Il y a toujours eu une tentation d’adapter Marx au présent. Quand le mur de Berlin est tombé, faisant apparaître la question du développement du Sud, on a dépeint Marx en théoricien des pays en développement ; quand les crises financières se sont multipliées, on a dépeint Marx en théoricien des crises financières ; maintenant, on le dépeint en proto-écologiste. C’est un auteur qui est si extraordinairement puissant que l’on est très vite tenté de le rendre contemporain — certaines fois pour le meilleur, d’autres fois, cela ne fonctionne tout simplement pas. Marx est un auteur intéressant pour penser l’écologie, non pas parce qu’il aurait donné des leçons déterminantes à ce sujet et qu’il y aurait un cœur vert sous l’enveloppe rouge, mais plutôt parce que les contradictions internes de la pensée de Marx — et par là je ne veux pas parler des contradictions dialectiques qu’il relève, mais ses contradictions à lui — sont pour une bonne partie des contradictions écologiques. Rappelons d’abord qu’au XIXe siècle, l’écologie ça ne veut pas dire grand-chose encore. Il y a bien une idée de durabilité des activités productives, comme vient de le montrer Paul Warde7, une idée de bon usage de la terre, promue d’ailleurs par les libéraux. Parallèlement, les premières notions de la science des systèmes vivants commencent à peine à se mettre en place : on est encore dans une nature mécanique, muette, pas encore dans la nature animée et active de l’écologie moderne. Lorsque Marx, à la fin de sa vie, s’intéresse à la chimie agricole de Liebig, c’est d’ailleurs moins pour souligner l’épuisement dramatique des sols provoqué par l’agriculture industrielle que pour accompagner le mouvement consistant à compenser par la science les défauts de la restitution organique.
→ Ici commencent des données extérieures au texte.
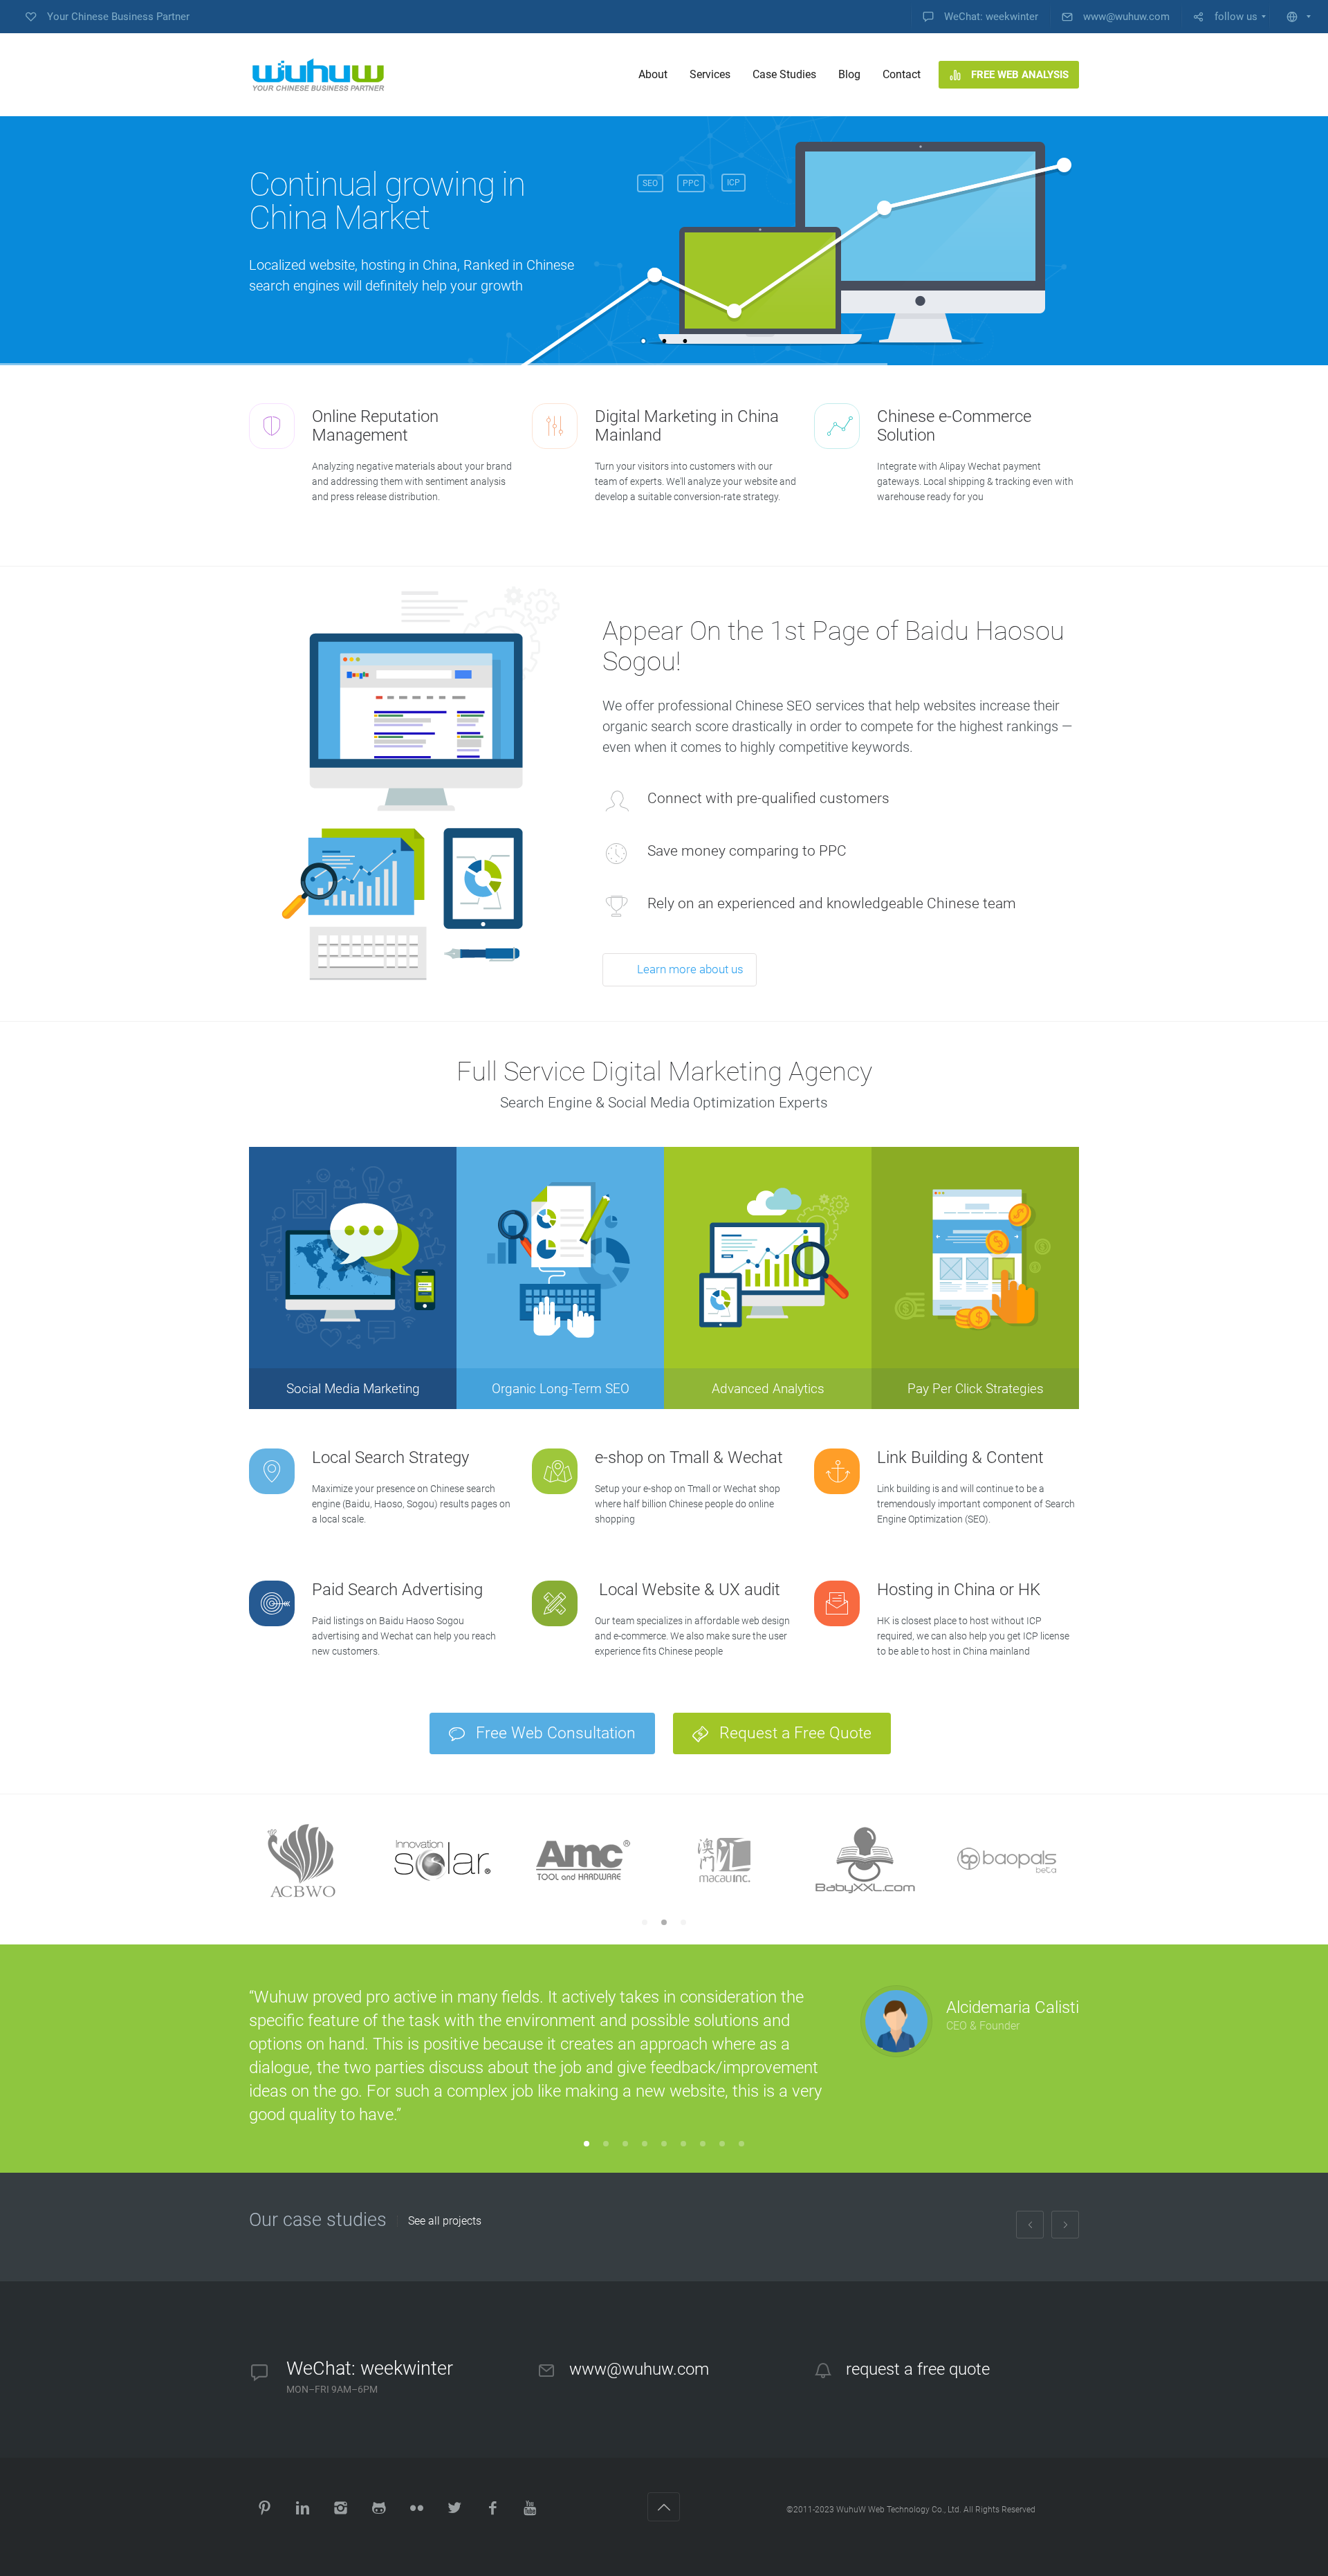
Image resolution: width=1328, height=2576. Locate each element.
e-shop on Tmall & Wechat (689, 1457)
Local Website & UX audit (687, 1589)
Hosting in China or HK (958, 1589)
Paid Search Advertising (397, 1589)
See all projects (444, 2221)
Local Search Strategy (390, 1457)
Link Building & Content (960, 1457)
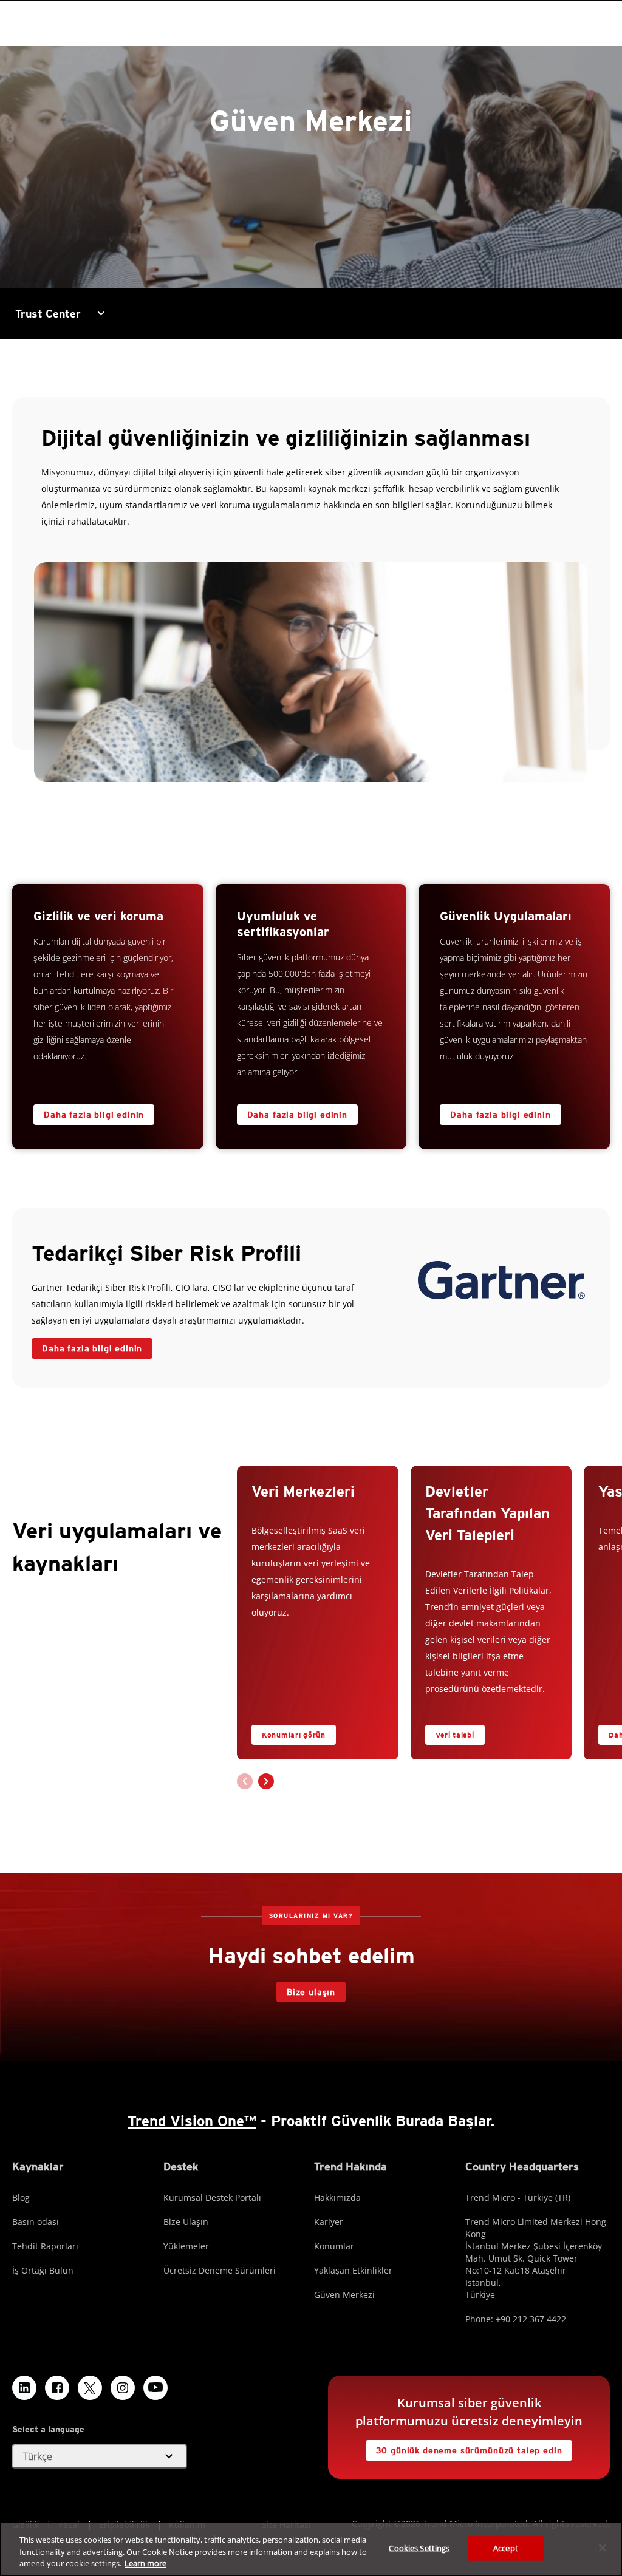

« Marx ne peut pas admettre qu’un mouvement de protection légitime des rapports à la terre est une composante du cahier des charges socialistes. »

Mais le plus intéressant, c’est l’attitude de Marx à l’égard de la question agraire. C’est là que ses contradictions se manifestent. On sait que les premiers textes de Marx, en 1842, portent sur le « Vol de bois », c’est-à-dire sur le conflit entre la petite paysannerie, qui allait glaner dans la forêt quelques moyens de subsistance (de chauffage, en l’occurrence), et les propriétaires terriens, qui voulaient mettre fin à ces pratiques en les criminalisant. À ce moment-là, Marx apporte son soutien à des pratiques qui ne sont pas inscrites dans le droit positif mais tiennent à la coutume, à l’officieux, et surtout qui ne sont pas orientées par un projet d’exploitation réglée du monde physique ayant pour fin la constitution d’une société modernisée. Bref, il fait de la paysannerie un groupe social dépositaire d’une tradition morale et juridique basée sur le commun — ce que Thompson va appeler des « économies morales » —, qui est importante pour résister au régime d’appropriation de la valeur propre au capitalisme. Plus tard, dans d’autres écrits, comme dans Le 18 Brumaire de Louis Bonaparte, il dresse un portrait extrêmement violent de la paysannerie française. Il la dépeint comme un ensemble d’individualités engluées dans les archaïsmes sociaux, incapables de suivre le mouvement historique incarné par le socialisme républicain. Cette accusation tient au fait que les paysans étaient jugés responsables de l’arrivée au pouvoir de Louis Bonaparte après l’épisode révolutionnaire de 1848. Marx explique que les paysans vivent dans des cellules familiales isolées les unes des autres et sont dès lors incapables de développer la culture intellectuelle et politique nécessaire à la mobilisation politique — contrairement aux ouvriers.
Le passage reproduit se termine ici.